Your country’s carbon emissions are going up, and the numbers don't compare well to the rest of the world – as a nation, you're producing 4.3 times more CO2 than the average if you’re American; 1.7 times more if you’re Andorran. So what can you, as one person, do about it?
Taking even the simplest steps will make a difference, the winner of the World Bank’s Apps for Climate competition explains in a detailed, country-by-country breakdown in his web app Ecofacts.
On June 28, the winners of the Apps for Climate competition were announced in a celebration at the Newseum in Washington, D.C. It was the end of one competition, and the start of another – at the ceremony, MTV and the World Bank-supported Connect4Climate also announced the next big global climate competition, this one focused on young singers, musicians, videographers, and photographers.
1st Place: Turning climate data into compelling lessons
Andres Martinez Quijano, the Argentinian developer who built the winner of the Apps for Climate competition, Ecofacts, said he was inspired in his youth by the book 50 Simple Things Kids Can Do to Save the Earth. By helping people understand how they’re contributing to climate change, letting them see how their country’s CO2 emissions and energy use are increasing, and then giving them simple actions to take, he said he hopes to help others better the world, too.
“The way people live in industrialized countries – their way of life causes climate change,” he said. “It isn’t the corporations.
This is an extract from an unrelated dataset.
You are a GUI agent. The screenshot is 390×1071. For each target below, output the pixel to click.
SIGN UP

It’s how people live, what they buy and how they use energy.”
The Ecofacts app, using the World Bank’s open data, teaches users about energy consumption and climate change and shows how individual actions can translate into large-scale changes at the national level. For example, “If 50% of the houses in the United States turned off one light of 60 watts each, that would save 9.03 TWh per year, which is the output of 7.53 coal power plants, which means 8.58 million tons less of CO2 released into the atmosphere, per year.”
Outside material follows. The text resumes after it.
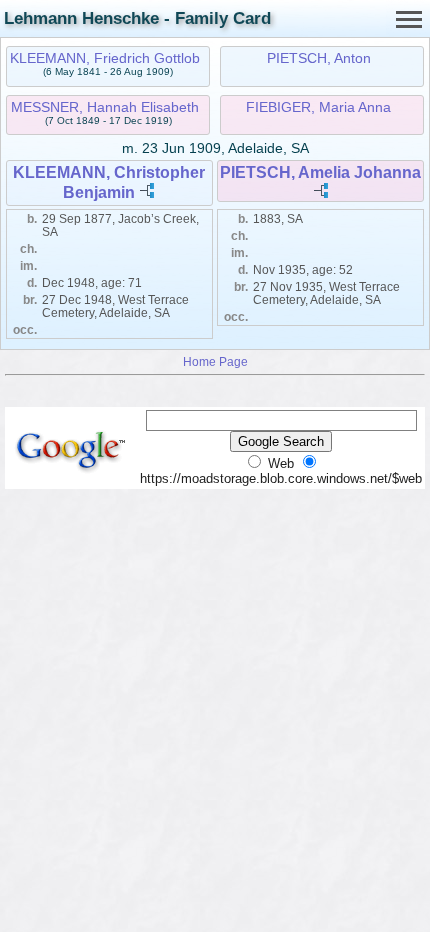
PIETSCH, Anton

2nd Place: Turning policy into action
Second prize went to My Climate Plan, which allows users to create their own national plans for reducing greenhouse gas emissions. The initial version is based upon Norway’s policies, allowing public users and politicians to see the cost and impact of each policy and to understand that it will take a mix of policies to reduce climate-changing emissions.
“A white paper takes a week to read and understand. This take 5 minutes to create a plan and see the impact,” said the app’s presenter, Henrik Lund, head of institutional relations for the Oslo-based Bellona Foundation, where Håvard Lundberg and Aleksander Johansen created the app.
3rd Place: It’s one big, connected world
Third prize went to a colorful app called Globe Town, which uses illustrations and the World Bank’s climate data to show how countries are connected globally through trade, immigration, or international assistance – and how that also connects to CO2 emissions and the impact on each country's environment, society, and economy.
“The goal was to show that we’re all part of this – we’re all connected," said Andrea Prieto, a designer from Colombia who built the project with Jack Townsend, Richard Gomer, and Dominic Hobso of the United Kingdom.
The “popular choice” winner in the competition, picked by fans, was CC Climate for Children, a collection of interactive classroom presentations and games for teaching students about climate change, created by university student Darko Bozhinoski and Gorgi Kakasevski of Macedonia.